Espionage as a business field

This is not just about the NSO Group, whose software Pegasus is working on the current revelations. “This is everywhere, it’s a whole industry. The NSO Group is only the best known company, but it is just one of many.”In addition to the NSO Group, the services of the company Celebrite, also from Israel, are used to read the content of locked iPhones.

Snowden does not want to accept the argument that the spy services are primarily aimed at the authorities. “The fact that they claim to sell the programs only to government agencies does not make the situation any better, if you look at who is selected as a target,” Snowden says. In addition to politicians and business figures, numerous political activists and journalists were also found in a leaked list of 50,000 telephone numbers whose surveillance the customers had requested from the NSO Group.

Worse than expected

In the past, Snowden had called smartphones a “spy in your pocket.” When asked if the current case proves this again, he reacts surprisingly: “I think it is actually even worse. Speaking of a spy in your pocket, it’s about possibility. For example, the ability of the device to log into mobile networks or to store our location, so that Facebook can sniff us out,” he explains.  “But these are, by and large, commercial applications. Now we see an industry based on hacking these phones – and spying even more than it did before. You can take full control of the device.”

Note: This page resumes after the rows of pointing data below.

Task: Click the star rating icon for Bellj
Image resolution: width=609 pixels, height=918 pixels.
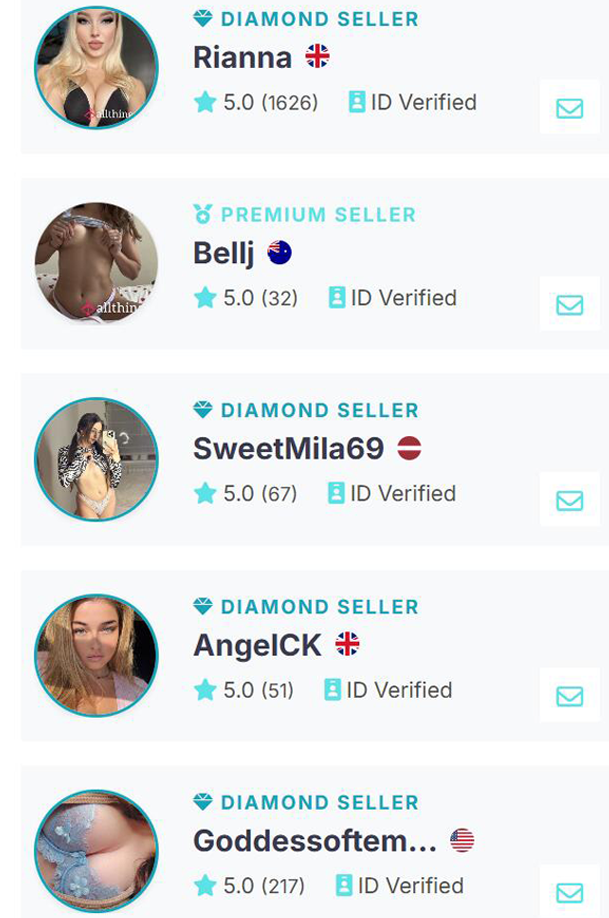Action: (x=205, y=298)
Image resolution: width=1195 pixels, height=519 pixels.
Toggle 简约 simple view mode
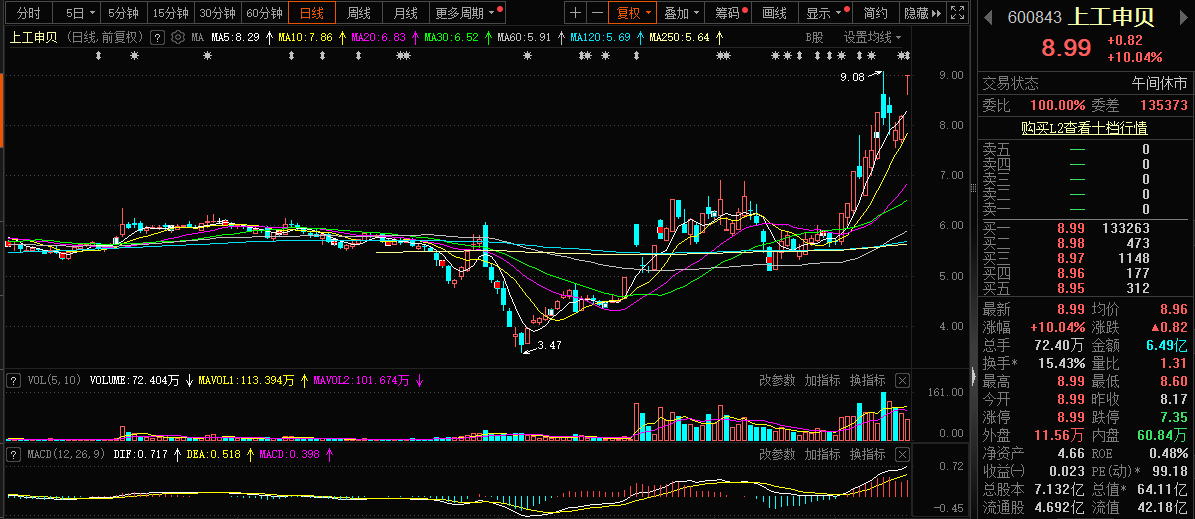875,13
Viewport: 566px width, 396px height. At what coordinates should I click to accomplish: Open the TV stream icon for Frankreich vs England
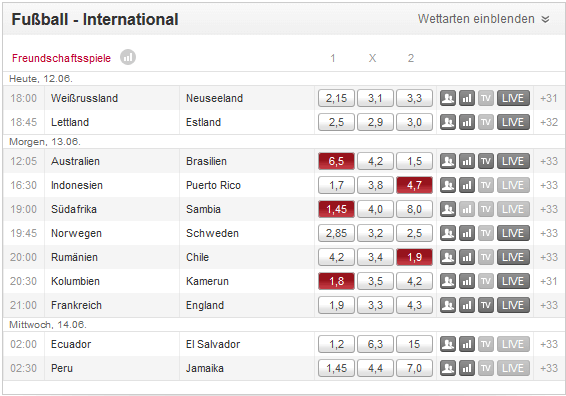(x=486, y=305)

The apps Telegram and Signal on a smartphone

This also affects the safety of the devices themselves. “They are ultimately clones. If I can hack an iPhone, I can hack all of them. And that’s what they do, that’s what they sell,” Snowden explains. “It is a knowing, deliberate attack on the critical infrastructure that each of us must rely on.”

“You are on the list”

According to the expert, no one should feel safe. “It doesn’t matter who you are or what you do,” Snowden is sure. “Whether you’re a minister or a prime minister, you’re on the list. Constitutional judge, also on the list. A normal person, it does not matter. You just need to get the attention of someone who has enough money to pay these companies to crack your smartphone.”

No wonder Snowden is calling for an end to the spying industry. If no one stops them, 50,000 victims would quickly become 50 million and more, Snowden is sure. “We need to stop the trade in these programs,” he explains. “Normal people can only solve this together. You can protect yourself a little individually. But we can only be really sure if we change the rules of the game.”